С затрушенной золотистой соломой дороги по дну яра на бугор неожиданно вымахнул и стерней погнал к скирде всадник. За вскинутой оскаленной мордой коня его не видно было: лежал на конской шее. У скирды, не выпуская повода, на землю скатился Сенька Куликов.

— В хуторе обоз немецкий! По хатам шастают! Беженку Гавриловны к себе потянули и дядьку Пашу убили! — разом выпалил босоногий, в расхристанной рубахе хлопец.

— Ах, тудыть их мать! Бросай! — взвился крик.

— Мы тут надсаживайся на них, а они семьи наши!..

Груженые арбы опростали прямо на землю, разместились и галопом погнали к хутору. Все произошло быстро, слаженно. В несколько минут степь сиротливо опустела. На скирде, как вскинутая к небу рука, торчал черен забытых вил.

* * *

Часов около пяти в хутор с бугра серой змеей спустился обоз. Втянувшись в улицу, обоз завернул к базам. Возы солдаты расставили быстро, распрягли коней и бросились по дворам.
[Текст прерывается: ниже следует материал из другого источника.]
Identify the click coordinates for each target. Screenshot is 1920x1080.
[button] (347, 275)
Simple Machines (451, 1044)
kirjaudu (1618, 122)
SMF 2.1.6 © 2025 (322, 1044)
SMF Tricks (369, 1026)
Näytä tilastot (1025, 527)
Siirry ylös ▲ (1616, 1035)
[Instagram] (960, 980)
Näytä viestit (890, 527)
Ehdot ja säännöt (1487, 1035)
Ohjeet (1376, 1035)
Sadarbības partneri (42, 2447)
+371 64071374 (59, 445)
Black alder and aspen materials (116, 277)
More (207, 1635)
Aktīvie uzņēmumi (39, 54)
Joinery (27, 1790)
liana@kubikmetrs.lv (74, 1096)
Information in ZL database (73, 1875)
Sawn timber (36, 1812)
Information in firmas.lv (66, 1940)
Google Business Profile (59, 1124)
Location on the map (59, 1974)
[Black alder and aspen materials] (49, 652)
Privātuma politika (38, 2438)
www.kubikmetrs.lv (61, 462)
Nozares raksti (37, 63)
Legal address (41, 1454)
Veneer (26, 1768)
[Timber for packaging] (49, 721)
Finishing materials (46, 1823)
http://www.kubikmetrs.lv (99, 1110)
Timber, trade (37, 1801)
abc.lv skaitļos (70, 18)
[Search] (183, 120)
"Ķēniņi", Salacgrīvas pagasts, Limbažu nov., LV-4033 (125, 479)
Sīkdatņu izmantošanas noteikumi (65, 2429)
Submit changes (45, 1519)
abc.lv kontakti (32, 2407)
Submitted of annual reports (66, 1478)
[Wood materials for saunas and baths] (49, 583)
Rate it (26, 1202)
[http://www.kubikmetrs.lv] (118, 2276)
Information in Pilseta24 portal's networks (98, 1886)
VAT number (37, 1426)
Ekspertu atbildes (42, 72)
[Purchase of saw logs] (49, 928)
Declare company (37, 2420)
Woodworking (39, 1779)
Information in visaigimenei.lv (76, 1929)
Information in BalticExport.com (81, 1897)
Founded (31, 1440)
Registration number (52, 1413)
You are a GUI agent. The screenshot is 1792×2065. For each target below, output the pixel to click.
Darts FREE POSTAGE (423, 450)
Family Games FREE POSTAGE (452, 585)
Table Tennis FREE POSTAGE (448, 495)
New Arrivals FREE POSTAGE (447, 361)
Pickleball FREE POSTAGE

Над хутором резанул поросячий визг, как от лисицы или хорька, подняли гвалт куры. Теперь с этого начиналось появление хоть сколько-нибудь значительной немецкой части. Все они набили руку на грабеже, бойко лопотали: «Матка, млеко! Матка, шпек! Матка, яйка!» Переводчик не требовался. Непонятное втолковывали кулаками, палками, прикладами, а то и как-нибудь похуже.

Попавшихся под руку подростков и мужиков угрозами и криками пригнали к базам и заставили раскрыть еще желтую, только в прошлом году перекрытую соломой овчарню.

«Шнель! Шнель!» — лязгало по всему хутору и у овчарни ставшее уже привычным слово.

Распоряжался всем багровый тучный офицер. Он, не умолкая, бормотал проклятия, наблюдая нарочито бестолковую, как ему казалось, возню русских мужиков, покрикивал на своих солдат.

Мужики знаками объяснились с офицером, сходили домой за вилами. Паша как раз краем выгона шел ловить телка, оборвавшегося в огороде. Боялся, как бы не угодил немцам в котел.

— Русский, komm! Komm! — окликнул его белобрысый немец с дороги и замахал рукой.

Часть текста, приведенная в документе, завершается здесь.